• Exercise brief:
Copies of all lines that contain "will" are needed; take them from the data below.

··· Given data

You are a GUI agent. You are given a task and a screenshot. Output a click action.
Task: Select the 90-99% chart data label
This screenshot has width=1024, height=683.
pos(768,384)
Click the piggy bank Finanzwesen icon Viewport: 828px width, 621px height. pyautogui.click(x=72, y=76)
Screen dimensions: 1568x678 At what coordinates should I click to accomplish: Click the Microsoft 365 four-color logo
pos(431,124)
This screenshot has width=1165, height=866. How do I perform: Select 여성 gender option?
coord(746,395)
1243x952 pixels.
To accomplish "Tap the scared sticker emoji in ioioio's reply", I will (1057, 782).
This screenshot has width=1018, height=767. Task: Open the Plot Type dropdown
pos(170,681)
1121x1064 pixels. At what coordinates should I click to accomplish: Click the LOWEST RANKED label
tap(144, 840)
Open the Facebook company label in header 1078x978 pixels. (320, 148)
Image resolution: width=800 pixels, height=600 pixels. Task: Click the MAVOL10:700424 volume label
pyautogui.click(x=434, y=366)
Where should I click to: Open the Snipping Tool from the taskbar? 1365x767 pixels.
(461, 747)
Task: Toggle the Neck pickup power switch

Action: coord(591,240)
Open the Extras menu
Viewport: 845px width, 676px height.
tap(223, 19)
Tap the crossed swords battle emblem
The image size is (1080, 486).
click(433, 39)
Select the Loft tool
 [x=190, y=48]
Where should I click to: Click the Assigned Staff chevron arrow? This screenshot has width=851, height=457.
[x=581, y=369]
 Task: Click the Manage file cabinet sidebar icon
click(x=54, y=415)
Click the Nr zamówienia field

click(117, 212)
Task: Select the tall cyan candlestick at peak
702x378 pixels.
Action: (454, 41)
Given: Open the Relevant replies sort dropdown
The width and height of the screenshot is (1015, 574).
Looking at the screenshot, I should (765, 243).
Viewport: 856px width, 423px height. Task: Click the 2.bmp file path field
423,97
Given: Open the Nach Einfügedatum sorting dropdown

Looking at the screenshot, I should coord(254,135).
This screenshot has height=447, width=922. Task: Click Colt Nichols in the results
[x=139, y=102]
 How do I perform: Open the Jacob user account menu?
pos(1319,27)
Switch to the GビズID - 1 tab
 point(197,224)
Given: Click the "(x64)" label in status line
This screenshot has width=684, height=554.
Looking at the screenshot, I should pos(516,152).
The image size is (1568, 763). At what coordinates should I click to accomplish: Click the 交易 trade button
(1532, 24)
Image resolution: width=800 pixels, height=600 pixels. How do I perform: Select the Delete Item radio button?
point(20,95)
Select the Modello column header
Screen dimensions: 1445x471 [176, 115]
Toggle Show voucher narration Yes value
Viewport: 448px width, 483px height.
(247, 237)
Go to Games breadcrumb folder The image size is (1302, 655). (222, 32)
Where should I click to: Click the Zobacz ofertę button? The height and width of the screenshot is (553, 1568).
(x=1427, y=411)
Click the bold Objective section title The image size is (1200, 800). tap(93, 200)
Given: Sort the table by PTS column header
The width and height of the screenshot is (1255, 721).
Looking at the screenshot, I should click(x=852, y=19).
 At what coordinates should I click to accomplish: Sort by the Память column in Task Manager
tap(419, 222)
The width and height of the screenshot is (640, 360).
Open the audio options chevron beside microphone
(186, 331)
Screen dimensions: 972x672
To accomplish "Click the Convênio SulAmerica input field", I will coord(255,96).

······

• Answer to the exercise:
To accomplish "Tap the scared sticker emoji in ioioio's reply", I will (1057, 782).
To accomplish "Click the Convênio SulAmerica input field", I will coord(255,96).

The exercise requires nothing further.